Характерно, что последний отход русских крейсеров от «Рюрика» вызвал многочисленные обращения рядовых бойцов к своим начальникам, в которых ясно сквозила забота о том, чтобы не покидать своего, получившего аварию, товарища.
«Куда мы идем и не бросили ли «Рюрика»? – беспокойно требовали ответа эти измученные и израненные люди.
«Приходилось, скрепя сердце, отвечать, что мы отвлекаем неприятеля, чтобы дать возможность «Рюрику» исправить свои повреждения и итти на север. Но, в сущности, этому мало кто верил».[293]

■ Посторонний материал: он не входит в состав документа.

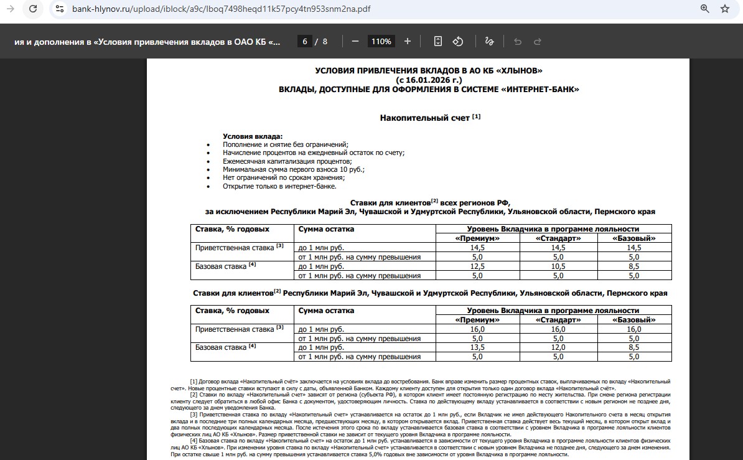Click the undo arrow in PDF toolbar
This screenshot has height=460, width=743.
coord(517,41)
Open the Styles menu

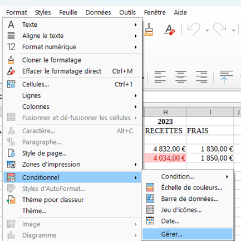43,12
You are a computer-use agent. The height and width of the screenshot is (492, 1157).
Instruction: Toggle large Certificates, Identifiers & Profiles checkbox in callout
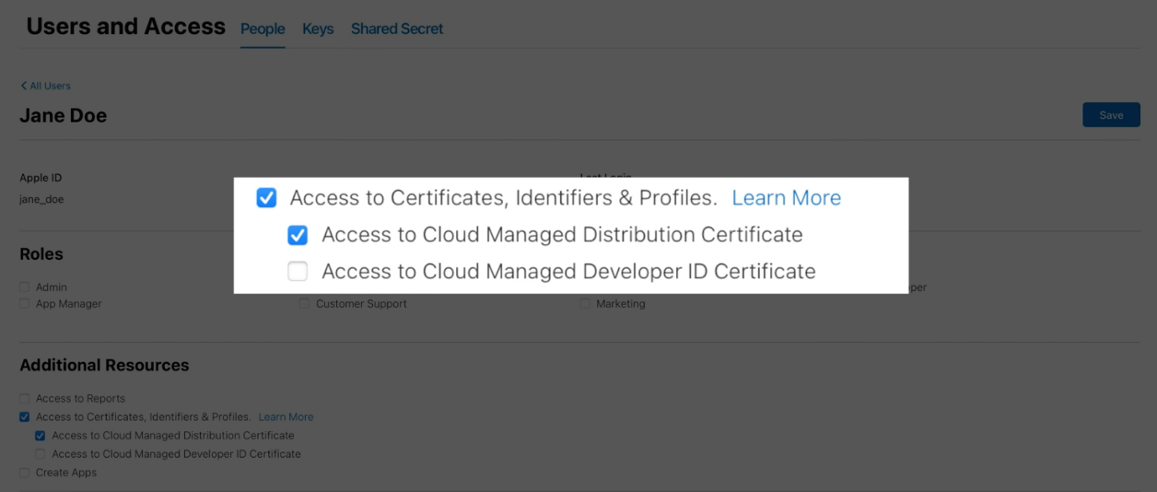(x=266, y=198)
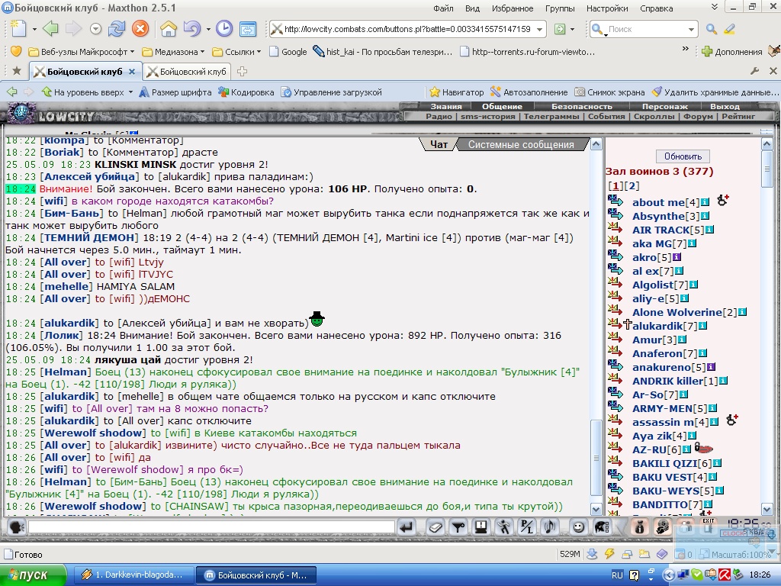
Task: Switch to Системные сообщения chat tab
Action: pyautogui.click(x=521, y=144)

В отношении физического утомления особенно тяжело доставалось машинной и кочегарной командам. Сильная жара, отвратительный воздух вследствие того, что вентиляторы засасывали в кочегарки дым от пожаров, и газы от разрывов, отсутствие питьевой воды (за ней приходилось бегать в батарейную палубу), плохие качества угля (хотя и «кардифа») – все это создавало тяжелую обстановку в кочегарках.[294]
В 10 часов 14 августа сейчас же вслед за поворотом японской эскадры на юг, считая себя в широте 35°36 N и долготе 129°57'Ost Владивостокский отряд лег курсом на Владивосток.
Иессен собрал личный состав «России» и благодарил за мужество и отвагу, которые позволили с честью выйти из тяжелого непрерывного 5-часового боя с сильнейшим противником.
После обеда застопорили машины, и в течение 45 минут производили временную заделку наиболее опасных (у ватерлинии) пробоин и приводили в порядок обезображенные боем палубы.
К вечеру похоронили в море убитых.
Проверили боевое расписание, произведя замену убитых.
К вечеру 15 августа подошли к острову Рикорда у Владивостока, где были встречены шестью владивостокскими миноносцами.
Из-за нашедшего тумана до 13 часов 16 августа простояли на якоре у входа в Славянский залив.
Только в 16 часов 16 августа оба крейсера вошли в Золотой Рог, встреченные большим числом шлюпок, яликов, китайских шампунек и буксирных пароходов, переполненных любопытными.
Через час к борту кораблей подошли санитарные баржи и начали своз в госпитали раненых.